Reproduce the material below word for word, starting at its first line and ending with the line that contains "Click the column", including that line.

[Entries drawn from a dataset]
__________________________________________________
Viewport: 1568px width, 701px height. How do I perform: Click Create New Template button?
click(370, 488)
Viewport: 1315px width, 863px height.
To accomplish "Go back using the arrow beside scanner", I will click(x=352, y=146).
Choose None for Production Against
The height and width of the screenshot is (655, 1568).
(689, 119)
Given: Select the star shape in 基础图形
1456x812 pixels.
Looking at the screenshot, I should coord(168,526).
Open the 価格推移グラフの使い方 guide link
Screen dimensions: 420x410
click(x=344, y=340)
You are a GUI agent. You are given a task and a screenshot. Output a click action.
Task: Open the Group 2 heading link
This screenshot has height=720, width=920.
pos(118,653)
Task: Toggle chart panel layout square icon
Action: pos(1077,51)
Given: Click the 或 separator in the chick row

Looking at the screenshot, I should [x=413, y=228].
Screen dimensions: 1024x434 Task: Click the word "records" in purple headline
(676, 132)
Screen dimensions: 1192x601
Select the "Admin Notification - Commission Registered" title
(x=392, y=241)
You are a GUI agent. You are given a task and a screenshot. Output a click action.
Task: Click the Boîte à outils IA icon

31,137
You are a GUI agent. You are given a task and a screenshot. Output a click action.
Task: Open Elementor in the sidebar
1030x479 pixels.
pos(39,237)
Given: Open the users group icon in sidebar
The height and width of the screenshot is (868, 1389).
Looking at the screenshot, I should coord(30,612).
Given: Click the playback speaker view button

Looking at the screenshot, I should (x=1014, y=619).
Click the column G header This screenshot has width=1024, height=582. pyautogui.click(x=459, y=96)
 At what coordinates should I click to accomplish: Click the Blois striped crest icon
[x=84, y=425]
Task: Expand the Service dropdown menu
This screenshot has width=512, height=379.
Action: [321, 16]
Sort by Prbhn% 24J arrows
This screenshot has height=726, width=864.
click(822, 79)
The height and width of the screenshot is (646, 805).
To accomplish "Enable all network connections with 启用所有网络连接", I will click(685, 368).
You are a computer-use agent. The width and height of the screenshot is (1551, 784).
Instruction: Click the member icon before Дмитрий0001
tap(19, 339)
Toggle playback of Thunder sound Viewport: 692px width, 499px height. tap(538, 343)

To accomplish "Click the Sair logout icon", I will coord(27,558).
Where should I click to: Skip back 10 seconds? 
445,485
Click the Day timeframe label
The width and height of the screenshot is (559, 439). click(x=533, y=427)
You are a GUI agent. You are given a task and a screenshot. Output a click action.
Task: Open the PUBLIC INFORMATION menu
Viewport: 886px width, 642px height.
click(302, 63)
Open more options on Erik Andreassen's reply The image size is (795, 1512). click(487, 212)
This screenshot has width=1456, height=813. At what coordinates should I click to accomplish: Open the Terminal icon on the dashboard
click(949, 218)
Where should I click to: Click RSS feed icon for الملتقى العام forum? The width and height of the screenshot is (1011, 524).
__________________________________________________
# TASK RESPONSE
Viewport: 1568px width, 701px height. How do I perform: Click Create New Template button?
click(370, 488)
Viewport: 1315px width, 863px height.
To accomplish "Go back using the arrow beside scanner", I will click(x=352, y=146).
Choose None for Production Against
The height and width of the screenshot is (655, 1568).
(689, 119)
Given: Select the star shape in 基础图形
1456x812 pixels.
Looking at the screenshot, I should coord(168,526).
Open the 価格推移グラフの使い方 guide link
Screen dimensions: 420x410
click(x=344, y=340)
You are a GUI agent. You are given a task and a screenshot. Output a click action.
Task: Open the Group 2 heading link
This screenshot has height=720, width=920.
pos(118,653)
Task: Toggle chart panel layout square icon
Action: pos(1077,51)
Given: Click the 或 separator in the chick row

Looking at the screenshot, I should [x=413, y=228].
Screen dimensions: 1024x434 Task: Click the word "records" in purple headline
(676, 132)
Screen dimensions: 1192x601
Select the "Admin Notification - Commission Registered" title
(x=392, y=241)
You are a GUI agent. You are given a task and a screenshot. Output a click action.
Task: Click the Boîte à outils IA icon

31,137
You are a GUI agent. You are given a task and a screenshot. Output a click action.
Task: Open Elementor in the sidebar
1030x479 pixels.
pos(39,237)
Given: Open the users group icon in sidebar
The height and width of the screenshot is (868, 1389).
Looking at the screenshot, I should coord(30,612).
Given: Click the playback speaker view button

Looking at the screenshot, I should (x=1014, y=619).
Click the column G header This screenshot has width=1024, height=582. pyautogui.click(x=459, y=96)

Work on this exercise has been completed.